PHOENIX -- We know the Chicago Cubs will be without their No. 1 catcher, cleanup hitter and hottest bat for some time, so how will they make it through while Willson Contreras is on the mend with an ailing hamstring? Here’s a survival guide:

Trust the veteran addition: The Cubs were smart in acquiring nine-year veteran Alex Avila from Detroit instead of just adding a placeholder at catcher. Team president Theo Epstein has often said it’s the front office’s responsibility to upgrade any of the 25-man roster spots, not just the front-line ones, and moments like this show why that belief is so important to success in baseball.

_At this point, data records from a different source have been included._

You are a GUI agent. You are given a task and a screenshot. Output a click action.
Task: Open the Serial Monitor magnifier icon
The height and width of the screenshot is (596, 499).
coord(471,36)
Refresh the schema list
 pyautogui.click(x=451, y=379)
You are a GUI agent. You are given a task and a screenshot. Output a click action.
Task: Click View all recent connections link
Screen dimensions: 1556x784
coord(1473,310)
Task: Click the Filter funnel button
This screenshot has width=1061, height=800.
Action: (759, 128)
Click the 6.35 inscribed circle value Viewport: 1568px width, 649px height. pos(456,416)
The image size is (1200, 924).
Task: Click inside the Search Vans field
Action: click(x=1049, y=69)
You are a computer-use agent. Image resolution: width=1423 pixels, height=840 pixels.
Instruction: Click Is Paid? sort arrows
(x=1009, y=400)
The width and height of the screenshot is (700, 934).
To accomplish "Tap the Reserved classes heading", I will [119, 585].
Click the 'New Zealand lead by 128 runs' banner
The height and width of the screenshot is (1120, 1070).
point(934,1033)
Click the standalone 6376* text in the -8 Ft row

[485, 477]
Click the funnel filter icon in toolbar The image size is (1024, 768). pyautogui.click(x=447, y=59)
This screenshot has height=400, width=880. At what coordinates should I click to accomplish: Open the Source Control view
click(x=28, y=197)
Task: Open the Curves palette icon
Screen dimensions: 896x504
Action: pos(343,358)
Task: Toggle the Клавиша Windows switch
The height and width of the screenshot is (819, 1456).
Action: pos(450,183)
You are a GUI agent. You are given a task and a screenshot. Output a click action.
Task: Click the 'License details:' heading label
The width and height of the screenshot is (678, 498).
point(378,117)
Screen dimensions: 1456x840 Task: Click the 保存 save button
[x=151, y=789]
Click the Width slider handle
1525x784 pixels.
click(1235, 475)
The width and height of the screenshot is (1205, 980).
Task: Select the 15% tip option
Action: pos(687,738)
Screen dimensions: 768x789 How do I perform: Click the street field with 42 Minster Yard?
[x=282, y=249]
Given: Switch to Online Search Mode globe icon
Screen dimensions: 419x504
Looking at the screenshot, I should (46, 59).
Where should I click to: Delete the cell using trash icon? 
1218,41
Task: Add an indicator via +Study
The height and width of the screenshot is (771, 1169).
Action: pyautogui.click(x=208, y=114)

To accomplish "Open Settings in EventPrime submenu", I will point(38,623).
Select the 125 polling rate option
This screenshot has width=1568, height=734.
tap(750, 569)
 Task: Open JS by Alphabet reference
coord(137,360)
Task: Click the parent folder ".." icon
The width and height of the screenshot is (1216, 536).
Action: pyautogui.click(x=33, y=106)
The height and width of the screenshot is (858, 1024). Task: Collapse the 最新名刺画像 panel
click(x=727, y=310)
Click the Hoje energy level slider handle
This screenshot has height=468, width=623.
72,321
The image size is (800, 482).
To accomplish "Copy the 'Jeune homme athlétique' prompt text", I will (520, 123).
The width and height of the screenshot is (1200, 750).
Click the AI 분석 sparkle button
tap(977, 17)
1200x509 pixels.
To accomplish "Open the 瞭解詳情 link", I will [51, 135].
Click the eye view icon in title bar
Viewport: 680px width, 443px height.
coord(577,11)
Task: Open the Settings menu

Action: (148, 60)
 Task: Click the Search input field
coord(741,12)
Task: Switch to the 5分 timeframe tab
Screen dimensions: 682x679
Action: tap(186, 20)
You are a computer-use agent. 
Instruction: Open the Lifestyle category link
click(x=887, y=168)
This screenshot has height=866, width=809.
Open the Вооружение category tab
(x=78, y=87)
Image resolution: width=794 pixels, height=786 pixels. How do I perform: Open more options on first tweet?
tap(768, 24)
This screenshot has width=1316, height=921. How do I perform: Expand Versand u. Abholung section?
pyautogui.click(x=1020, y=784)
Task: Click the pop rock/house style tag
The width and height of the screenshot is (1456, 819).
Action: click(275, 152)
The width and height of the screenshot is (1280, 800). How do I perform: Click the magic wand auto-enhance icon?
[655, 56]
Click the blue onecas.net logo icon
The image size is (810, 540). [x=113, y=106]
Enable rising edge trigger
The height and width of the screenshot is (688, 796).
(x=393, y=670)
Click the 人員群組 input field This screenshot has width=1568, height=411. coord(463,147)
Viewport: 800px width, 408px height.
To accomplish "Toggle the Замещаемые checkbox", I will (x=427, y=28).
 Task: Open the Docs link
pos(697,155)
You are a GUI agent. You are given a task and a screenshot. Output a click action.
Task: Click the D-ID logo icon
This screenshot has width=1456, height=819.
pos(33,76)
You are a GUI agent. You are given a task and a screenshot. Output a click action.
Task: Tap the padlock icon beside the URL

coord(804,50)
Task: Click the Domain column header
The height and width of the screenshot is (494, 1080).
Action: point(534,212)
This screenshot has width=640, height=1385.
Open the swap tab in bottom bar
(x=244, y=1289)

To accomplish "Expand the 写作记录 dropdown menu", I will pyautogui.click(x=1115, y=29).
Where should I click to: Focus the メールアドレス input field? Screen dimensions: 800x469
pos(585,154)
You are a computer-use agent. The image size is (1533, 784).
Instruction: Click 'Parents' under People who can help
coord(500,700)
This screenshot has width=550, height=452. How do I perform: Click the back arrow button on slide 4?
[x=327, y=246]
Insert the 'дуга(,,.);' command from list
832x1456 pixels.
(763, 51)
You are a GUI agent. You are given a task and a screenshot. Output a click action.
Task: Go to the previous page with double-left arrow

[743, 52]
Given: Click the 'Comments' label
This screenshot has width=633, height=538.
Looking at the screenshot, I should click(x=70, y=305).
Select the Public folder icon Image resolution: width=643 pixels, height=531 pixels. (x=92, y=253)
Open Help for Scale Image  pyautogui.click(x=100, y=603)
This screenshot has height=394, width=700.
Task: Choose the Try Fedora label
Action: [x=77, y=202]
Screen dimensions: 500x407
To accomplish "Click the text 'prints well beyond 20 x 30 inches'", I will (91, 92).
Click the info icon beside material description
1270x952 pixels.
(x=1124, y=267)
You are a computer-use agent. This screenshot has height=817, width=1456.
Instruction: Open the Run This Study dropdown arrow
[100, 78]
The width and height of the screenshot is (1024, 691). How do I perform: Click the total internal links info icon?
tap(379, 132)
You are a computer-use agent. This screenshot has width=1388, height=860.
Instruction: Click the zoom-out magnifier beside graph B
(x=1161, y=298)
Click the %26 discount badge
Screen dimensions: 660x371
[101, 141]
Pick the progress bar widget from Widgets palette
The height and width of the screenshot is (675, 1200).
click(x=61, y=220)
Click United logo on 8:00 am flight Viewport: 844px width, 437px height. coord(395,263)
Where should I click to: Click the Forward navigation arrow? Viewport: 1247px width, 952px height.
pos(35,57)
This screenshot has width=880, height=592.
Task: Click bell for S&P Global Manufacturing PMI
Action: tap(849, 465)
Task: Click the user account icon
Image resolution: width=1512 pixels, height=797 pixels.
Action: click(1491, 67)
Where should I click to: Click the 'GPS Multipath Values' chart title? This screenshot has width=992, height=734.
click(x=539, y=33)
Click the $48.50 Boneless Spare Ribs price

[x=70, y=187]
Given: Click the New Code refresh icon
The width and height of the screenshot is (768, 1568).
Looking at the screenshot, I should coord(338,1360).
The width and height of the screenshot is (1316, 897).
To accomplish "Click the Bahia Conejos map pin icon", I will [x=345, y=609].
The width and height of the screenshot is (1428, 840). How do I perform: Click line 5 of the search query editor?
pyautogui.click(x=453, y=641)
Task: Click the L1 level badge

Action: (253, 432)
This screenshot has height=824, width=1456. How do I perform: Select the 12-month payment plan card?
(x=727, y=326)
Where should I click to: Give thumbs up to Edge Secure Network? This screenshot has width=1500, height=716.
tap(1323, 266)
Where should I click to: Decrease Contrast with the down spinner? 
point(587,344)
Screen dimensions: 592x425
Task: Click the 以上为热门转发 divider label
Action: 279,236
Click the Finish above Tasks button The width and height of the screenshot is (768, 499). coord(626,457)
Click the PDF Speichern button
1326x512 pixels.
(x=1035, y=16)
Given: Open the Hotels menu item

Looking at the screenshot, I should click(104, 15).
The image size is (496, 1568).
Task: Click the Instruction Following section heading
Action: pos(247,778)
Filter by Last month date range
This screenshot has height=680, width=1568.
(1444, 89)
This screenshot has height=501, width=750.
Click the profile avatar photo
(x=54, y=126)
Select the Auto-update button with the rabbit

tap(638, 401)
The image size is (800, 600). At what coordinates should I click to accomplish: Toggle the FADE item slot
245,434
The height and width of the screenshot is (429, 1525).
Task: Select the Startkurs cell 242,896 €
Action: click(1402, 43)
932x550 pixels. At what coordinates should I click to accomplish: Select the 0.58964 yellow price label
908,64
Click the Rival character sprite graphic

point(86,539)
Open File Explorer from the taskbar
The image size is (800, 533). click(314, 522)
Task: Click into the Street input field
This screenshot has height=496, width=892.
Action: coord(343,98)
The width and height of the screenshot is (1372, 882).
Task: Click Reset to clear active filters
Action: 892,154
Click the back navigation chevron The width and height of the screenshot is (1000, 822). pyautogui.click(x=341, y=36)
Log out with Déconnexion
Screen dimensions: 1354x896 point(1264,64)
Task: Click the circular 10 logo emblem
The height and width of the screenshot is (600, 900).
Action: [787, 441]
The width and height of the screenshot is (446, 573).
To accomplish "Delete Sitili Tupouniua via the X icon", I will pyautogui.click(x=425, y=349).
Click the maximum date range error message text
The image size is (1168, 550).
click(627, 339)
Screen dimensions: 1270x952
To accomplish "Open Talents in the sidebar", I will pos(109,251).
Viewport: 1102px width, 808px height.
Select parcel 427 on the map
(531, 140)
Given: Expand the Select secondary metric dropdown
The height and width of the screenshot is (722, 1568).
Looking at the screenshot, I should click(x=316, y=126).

How much better must they feel having Avila in the fold instead of any of the other rumored catchers they were in on ahead of the deadline? Almost none brought Avila’s resume, which includes a .869 OPS with the Tigers this season and a home run for the Cubs. Bottom line: The drop-off from Contreras to Avila is not nearly as far as it could have been without the trade.

MVP needs to be more V: It’s probably unfair to rag on a guy hitting .309 since the All-Star break, but Kris Bryant has been kind of quiet since injuring his left pinky in Atlanta on July 19 and has posted a sagging .756 OPS since the injury -- with just one home run and eight RBIs. And his .220 batting average with men in scoring position for the entire season just doesn’t sit well with some observers. In any case, Bryant admitted the pinky is still bothering him "from time to time," but the Cubs need him now more than ever. Perhaps a break of more than 48 hours between games leading into Friday night will be the best thing for him to find that MVP form again.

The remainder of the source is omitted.